Leaving aside Henry Pace from Sliema, who persists in interpreting my declaration that I am a “disinterested” observer of the Maltese Church as being an “uninterested” member – a very different proposition indeed (look it up) - my second recent occasion to find words used by me had been deliberately misconstrued occurred in a letter in another paper by Professor Joseph  A. Muscat of Ta' Xbiex commenting on my article “The Church: Basic Principles and the Need for Change”.

It saddens me when a superannuated professor, who should know better, seeks to interpret what I wrote in such an inaccurate and partial manner.. What I wrote was this: “To take some random examples: contraception (can anyone truly believe that if you intend not to have a baby it matters whether you use a thermometer, a calendar or a pill? As Cardinal Martini said the encyclical humanae vitae was a grievous mistake); women priests; married priests and priestly celibacy (the Church had married priests a thousand years ago, why not today?); gay relationships; IVF treatment; the right to die, what constitutes a family in the twenty-first century.”

I added “These are doctrinal rules on which Catholics all over the world are seeking enlightenment and change and which many of us thought were going to be addressed. In Cardinal Martini's words, these are “the doctrinal and disciplinary knots” which need to be unravelled because these are turning people away.”

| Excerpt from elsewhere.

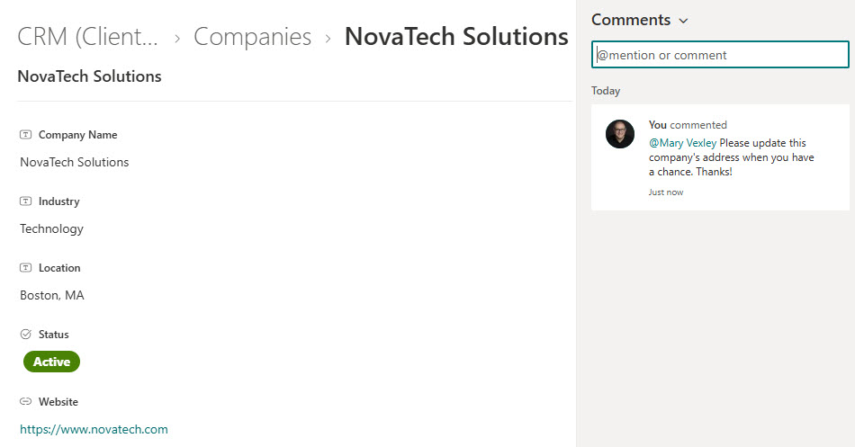Click your profile avatar in the comment
Viewport: 855px width, 447px height.
coord(620,134)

I challenge Professor Muscat to show where I wrote that I “want (sic) a married priesthood, gay families, unregulated artificial human fertilisation, euthanasia, etc ...” I only asked, like Cardinal Martini, that these doctrinal and disciplinary knots should be addressed. “Addressed,” (looked into, examined) is the key word.

If Professor Muscat in his dotage is unable to read and comprehend, he should stay out of the dialogue for change in the Churc which I, and others like me, are trying to encourage.

As to “the Maltese way of life,” of which he spoke so nostalgically, he should get out of his 1950s and 1960s comfort zone. For better or for worse, the unquestioning, malleable and gullible Maltese faithful flock of that era is long gone and the Universal Church, and more so, the Maltese Church must adapt if it is not, like elderly professors, to become redundant. 

The voice of opponents of my point of view, no less than that of friends who support it, has a right to be heard. But while such comment is free, facts are sacred.